MORGANTOWN, W.Va. – The National Institutes of Health has awarded a West Virginia University researcher $1.4 million over five years to investigate how protein degradation machines work at a molecular level. David M. Smith Ph.D. a faculty member in the WVU Department of Biochemistry studies a protein degradation machine called the proteasome. The proteasome is a complex of more than 60 proteins whose major job is to degrade proteins in a high regulated and selective manner.
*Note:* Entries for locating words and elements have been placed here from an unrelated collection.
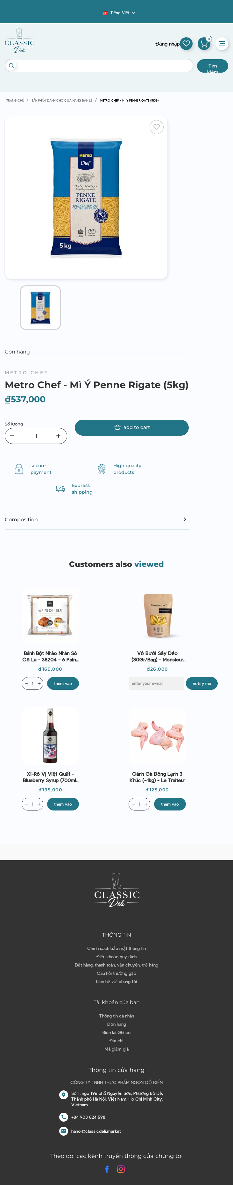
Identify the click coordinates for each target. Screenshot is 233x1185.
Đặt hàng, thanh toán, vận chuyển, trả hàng (116, 964)
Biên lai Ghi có (116, 1032)
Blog (99, 14)
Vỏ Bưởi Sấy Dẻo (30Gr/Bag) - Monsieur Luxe (157, 656)
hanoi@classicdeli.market (96, 1131)
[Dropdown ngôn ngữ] (120, 13)
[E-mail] (156, 683)
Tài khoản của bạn (117, 1002)
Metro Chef (26, 372)
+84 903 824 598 (88, 1117)
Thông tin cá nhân (116, 1015)
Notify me (202, 683)
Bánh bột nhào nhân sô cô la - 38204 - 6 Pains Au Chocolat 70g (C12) (50, 656)
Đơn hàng (116, 1024)
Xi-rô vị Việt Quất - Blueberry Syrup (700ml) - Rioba (50, 777)
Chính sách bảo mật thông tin (116, 948)
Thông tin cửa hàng (116, 1070)
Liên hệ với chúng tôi (116, 981)
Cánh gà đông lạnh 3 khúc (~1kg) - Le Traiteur (157, 777)
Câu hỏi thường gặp (116, 973)
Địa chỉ (116, 1040)
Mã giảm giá (117, 1049)
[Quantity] (32, 683)
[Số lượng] (36, 436)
Proteins need to be degraded for a number of reasons: they can get damaged, they get misfolded or don’t fold properly, they are no longer needed by the cell, etc. Smith explained that protein degradation often goes awry in disease. The proteasome and some of its regulators are up-regulated in many types of cancer, and interestingly, in contrast the proteasome fails to properly function in most types of neurodegenerative disease (Alzheimer’s, Huntington’s, ALS, etc..). So we are interested in understanding how the proteasome works and is regulated at the most basic level, so we can better understand it’s biological role in disease.

"The proteasome is a fantastically interesting molecular machine" Smith said. "It’s shaped a lot like a barrel, and the proteolytic sites (scissors that chop up proteins) are located on the inside of the barrel, this ensures that only proteins that are stuffed into the barrel are degraded." The decision about what proteins get degraded are primarily made by various regulatory complexes that bind to the top of the barrel. "These regulatory complexes have several important jobs", David said, "They must recognize the proper proteins and then inject them into the core for their destruction". This multistep process ensures that only the proper proteins are degraded.

Our major goal is to understand how the proteasome uses chemical energy in the form of ATP to regulate this process. One type of regulatory particle, the 19S, has a ring of 6 ATPase subunits. This ring constitutes a motor that grabs proteins, unfolds them, and injects them into the proteolytic core. We want to understand this process: "how chemical energy from ATP is coupled to physical pulling and tugging on proteins", Smith said. A further understanding of these fundamental regulatory mechanisms is essential to develop future drugs that can treat these diseases where protein degradation is misregulated.